PASSAGE SHOWN section start

Your mind is not a computer: on Ian Cheng at MoMA PS1

Computers can’t think; they do not reason on their own. Your mind is not a computer and your computer is not a mind. Engineers of ubiquitous computing platforms are determined to convince us otherwise. For many of them, artificial general intelligence—the point at which computers will exceed the intellectual capacity of humans—is just around the corner. A cadre of techno-philic artists follow closely on their heels. But their claims have been greatly oversold. Few of these brave Futurists are able to ponder the deeper problem involved. Our minds crave narrative. Stories are how we make sense of an otherwise blank reality. If we are to live alongside artificial intelligence (AI), how might that bear on the narratives we use to make meaning of our world? 

The American artist Ian Cheng knows computers can’t think. For several years, he has drawn on his study of cognitive science and his work with the special effects company Industrial Light and Magic to make work about human immersion in technology. His trilogy Emissaries (2017)—an open-ended, animated simulation with no pre-determined ending—is about the evolution of cognition. (The work is on show now at MoMA PS1 in New York.)

PASSAGE SHOWN section end

TASK INSTRUCTIONS ->
1. In the piece on Ian Cheng, which special effects company is he said to have worked with?
2. Rewrite the piece on Ian Cheng between "Computers can’t think;" and "of our world?", inclusive, renaming "Futurists" as "Visionaries".
These lines come from an unrelated source.

MATERIAL SUPPLIED section start

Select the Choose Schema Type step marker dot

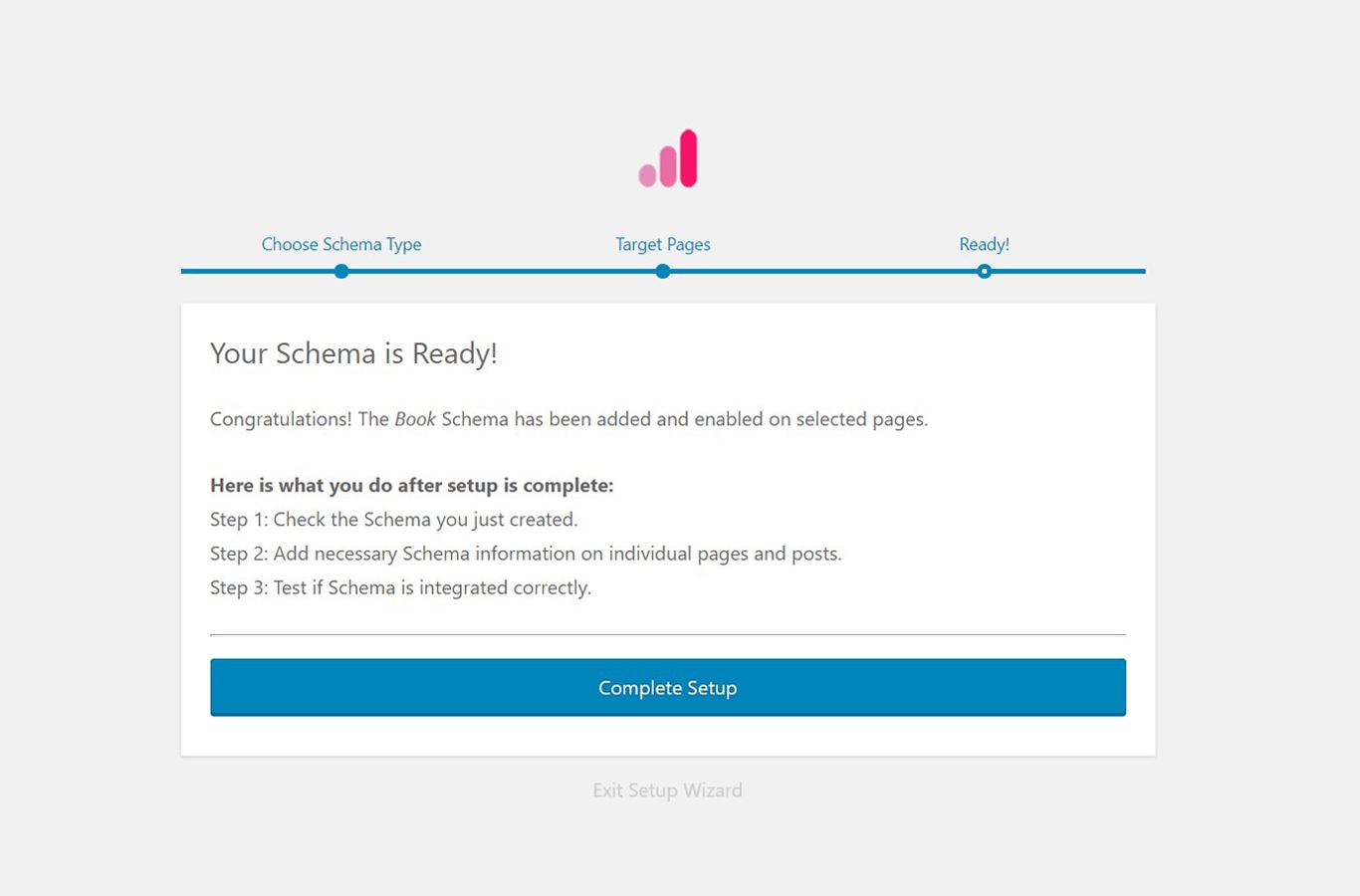click(341, 271)
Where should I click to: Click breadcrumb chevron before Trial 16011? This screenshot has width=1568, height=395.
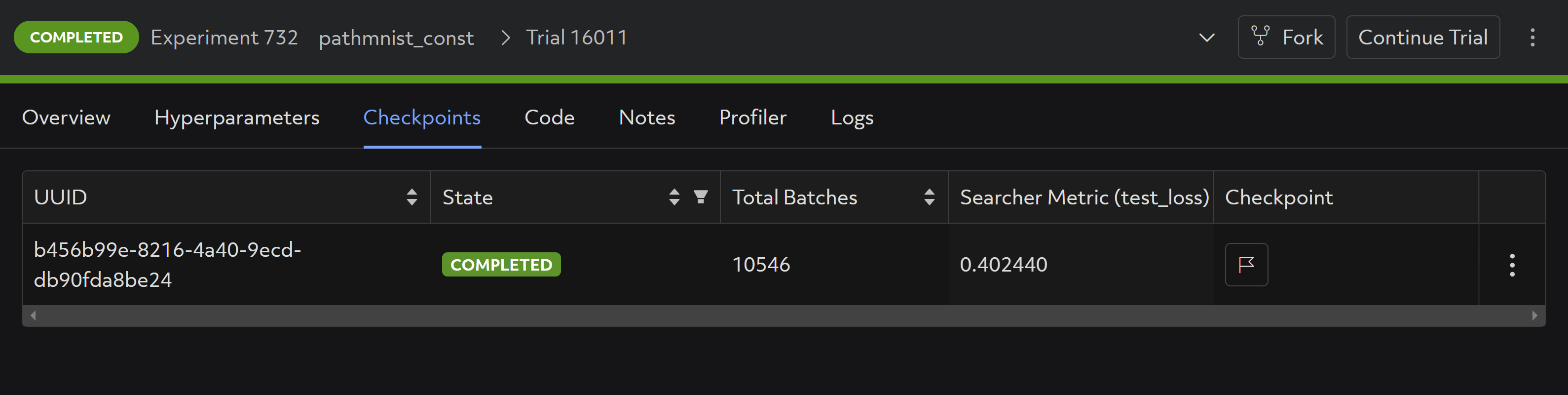pos(505,38)

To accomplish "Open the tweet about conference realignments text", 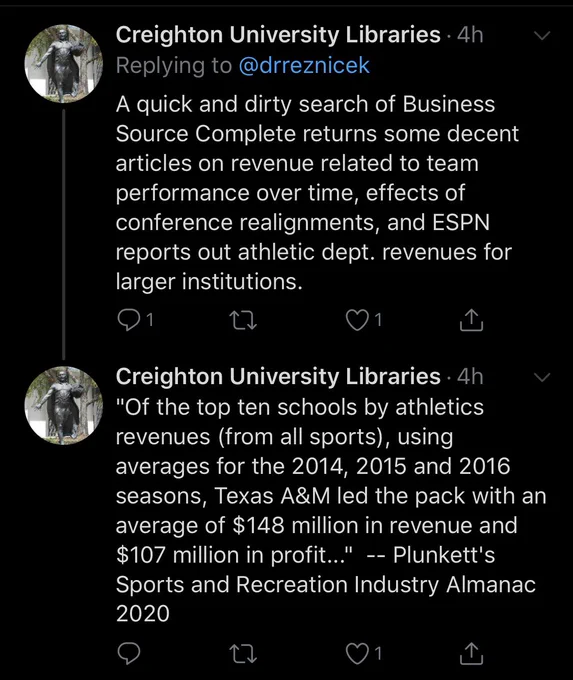I will pos(317,193).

MATERIAL SUPPLIED section end

RESPONSES BY ITEM NUMBER ->
1. Industrial Light and Magic.

2.
Computers can’t think; they do not reason on their own. Your mind is not a computer and your computer is not a mind. Engineers of ubiquitous computing platforms are determined to convince us otherwise. For many of them, artificial general intelligence—the point at which computers will exceed the intellectual capacity of humans—is just around the corner. A cadre of techno-philic artists follow closely on their heels. But their claims have been greatly oversold. Few of these brave Visionaries are able to ponder the deeper problem involved. Our minds crave narrative. Stories are how we make sense of an otherwise blank reality. If we are to live alongside artificial intelligence (AI), how might that bear on the narratives we use to make meaning of our world?